Aim of the task: The answer must be a single number: how many lines below contain "computer".

Collected data:

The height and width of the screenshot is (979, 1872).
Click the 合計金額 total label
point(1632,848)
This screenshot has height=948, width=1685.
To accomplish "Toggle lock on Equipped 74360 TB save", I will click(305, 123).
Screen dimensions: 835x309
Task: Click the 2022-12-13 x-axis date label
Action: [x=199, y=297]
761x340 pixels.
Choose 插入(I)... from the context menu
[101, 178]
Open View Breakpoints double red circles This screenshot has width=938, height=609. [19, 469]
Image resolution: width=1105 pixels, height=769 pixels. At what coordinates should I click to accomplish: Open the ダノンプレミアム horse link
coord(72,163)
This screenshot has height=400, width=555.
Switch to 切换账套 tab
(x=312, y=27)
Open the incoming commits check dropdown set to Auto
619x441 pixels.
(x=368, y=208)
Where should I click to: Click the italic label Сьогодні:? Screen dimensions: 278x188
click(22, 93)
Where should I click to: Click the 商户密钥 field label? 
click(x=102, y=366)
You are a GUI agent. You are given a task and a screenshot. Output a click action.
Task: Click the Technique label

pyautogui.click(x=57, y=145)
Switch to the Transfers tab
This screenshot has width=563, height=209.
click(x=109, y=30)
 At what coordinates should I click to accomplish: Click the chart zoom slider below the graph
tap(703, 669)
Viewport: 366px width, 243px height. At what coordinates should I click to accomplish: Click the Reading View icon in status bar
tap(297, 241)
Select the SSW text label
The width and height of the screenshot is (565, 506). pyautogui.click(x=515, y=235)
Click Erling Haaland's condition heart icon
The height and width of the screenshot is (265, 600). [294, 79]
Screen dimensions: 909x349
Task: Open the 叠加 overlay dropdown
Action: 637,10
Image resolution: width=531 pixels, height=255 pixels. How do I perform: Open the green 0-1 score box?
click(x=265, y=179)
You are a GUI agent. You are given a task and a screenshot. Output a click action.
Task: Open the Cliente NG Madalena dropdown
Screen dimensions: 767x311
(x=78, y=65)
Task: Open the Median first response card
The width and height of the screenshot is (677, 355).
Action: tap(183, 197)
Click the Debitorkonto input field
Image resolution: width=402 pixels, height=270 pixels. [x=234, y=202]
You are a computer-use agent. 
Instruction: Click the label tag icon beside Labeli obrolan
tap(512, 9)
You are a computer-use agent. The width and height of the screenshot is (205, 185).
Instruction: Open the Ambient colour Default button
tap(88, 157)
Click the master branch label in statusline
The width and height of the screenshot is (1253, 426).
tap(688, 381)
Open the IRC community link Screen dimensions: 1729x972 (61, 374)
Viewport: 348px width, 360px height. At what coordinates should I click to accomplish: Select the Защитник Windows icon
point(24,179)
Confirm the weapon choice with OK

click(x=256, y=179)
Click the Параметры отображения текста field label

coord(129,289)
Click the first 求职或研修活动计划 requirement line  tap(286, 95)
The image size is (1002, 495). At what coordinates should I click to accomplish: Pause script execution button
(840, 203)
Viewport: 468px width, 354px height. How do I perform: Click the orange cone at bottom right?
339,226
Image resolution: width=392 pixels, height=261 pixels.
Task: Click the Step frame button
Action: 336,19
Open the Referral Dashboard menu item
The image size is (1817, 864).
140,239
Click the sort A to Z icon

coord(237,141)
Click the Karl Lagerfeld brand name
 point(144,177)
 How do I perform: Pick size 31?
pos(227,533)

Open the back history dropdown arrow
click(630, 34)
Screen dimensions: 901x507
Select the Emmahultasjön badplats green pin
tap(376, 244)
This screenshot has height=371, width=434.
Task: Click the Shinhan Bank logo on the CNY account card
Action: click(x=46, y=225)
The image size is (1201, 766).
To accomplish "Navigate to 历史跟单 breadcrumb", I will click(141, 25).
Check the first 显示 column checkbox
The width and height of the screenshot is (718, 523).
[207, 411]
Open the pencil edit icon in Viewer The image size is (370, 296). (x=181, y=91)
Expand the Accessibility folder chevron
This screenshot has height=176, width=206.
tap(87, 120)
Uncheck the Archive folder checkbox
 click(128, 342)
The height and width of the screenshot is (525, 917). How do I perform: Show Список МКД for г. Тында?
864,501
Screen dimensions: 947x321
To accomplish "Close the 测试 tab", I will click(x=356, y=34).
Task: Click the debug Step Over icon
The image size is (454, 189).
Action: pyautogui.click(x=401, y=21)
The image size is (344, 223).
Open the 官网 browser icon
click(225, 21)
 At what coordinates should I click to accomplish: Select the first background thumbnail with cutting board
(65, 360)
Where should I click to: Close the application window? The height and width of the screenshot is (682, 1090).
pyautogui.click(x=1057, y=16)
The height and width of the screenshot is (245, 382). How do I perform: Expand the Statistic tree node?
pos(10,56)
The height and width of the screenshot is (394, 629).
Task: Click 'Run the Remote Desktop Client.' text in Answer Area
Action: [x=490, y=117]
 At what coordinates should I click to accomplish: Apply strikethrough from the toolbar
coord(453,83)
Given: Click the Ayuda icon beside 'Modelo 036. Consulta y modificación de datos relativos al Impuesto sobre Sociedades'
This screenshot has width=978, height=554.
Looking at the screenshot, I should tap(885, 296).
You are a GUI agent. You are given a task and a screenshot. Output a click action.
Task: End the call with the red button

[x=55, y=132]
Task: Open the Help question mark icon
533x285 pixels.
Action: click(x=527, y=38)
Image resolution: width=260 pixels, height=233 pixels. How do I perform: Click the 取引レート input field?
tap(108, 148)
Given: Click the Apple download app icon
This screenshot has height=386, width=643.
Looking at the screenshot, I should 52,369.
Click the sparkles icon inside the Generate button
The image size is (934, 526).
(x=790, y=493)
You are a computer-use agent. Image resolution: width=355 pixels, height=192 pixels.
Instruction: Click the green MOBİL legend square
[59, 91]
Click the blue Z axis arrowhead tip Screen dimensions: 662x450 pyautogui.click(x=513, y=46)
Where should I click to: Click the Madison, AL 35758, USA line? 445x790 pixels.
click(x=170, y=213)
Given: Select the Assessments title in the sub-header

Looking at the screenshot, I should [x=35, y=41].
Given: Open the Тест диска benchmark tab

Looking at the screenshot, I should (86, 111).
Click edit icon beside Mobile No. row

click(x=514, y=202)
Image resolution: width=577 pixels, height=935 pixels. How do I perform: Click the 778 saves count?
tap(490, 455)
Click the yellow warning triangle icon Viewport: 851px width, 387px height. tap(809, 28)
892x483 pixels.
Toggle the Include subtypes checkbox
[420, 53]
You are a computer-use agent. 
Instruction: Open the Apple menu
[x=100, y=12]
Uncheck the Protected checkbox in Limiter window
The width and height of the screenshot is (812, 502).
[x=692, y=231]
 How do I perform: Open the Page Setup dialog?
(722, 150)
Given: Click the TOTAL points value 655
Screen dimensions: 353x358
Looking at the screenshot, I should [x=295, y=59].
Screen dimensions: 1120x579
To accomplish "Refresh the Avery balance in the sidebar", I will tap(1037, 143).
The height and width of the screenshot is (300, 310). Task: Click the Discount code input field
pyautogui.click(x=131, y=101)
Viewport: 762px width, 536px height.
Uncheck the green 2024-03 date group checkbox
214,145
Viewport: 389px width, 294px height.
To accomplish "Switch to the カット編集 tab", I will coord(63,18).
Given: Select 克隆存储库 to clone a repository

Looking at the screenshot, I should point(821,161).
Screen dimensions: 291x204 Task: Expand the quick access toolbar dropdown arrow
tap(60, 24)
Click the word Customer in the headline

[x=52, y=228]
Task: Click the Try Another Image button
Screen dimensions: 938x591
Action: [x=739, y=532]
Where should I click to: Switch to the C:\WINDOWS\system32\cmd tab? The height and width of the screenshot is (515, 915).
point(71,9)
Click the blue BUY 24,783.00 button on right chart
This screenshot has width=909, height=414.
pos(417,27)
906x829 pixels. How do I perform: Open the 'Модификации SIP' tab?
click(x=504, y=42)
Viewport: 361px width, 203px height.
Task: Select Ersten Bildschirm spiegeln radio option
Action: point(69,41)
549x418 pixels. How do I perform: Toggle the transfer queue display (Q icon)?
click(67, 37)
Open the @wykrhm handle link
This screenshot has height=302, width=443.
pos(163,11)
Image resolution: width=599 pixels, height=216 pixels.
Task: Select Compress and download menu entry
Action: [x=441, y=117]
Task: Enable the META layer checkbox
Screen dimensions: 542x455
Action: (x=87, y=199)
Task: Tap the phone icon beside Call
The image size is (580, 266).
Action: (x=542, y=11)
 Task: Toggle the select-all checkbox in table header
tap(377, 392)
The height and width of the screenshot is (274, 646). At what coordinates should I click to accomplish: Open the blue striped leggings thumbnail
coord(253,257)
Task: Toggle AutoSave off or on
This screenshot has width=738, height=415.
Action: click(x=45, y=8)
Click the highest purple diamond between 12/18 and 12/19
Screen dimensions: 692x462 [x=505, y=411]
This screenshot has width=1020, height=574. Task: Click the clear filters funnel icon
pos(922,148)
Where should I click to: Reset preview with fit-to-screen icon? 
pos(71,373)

Response: 4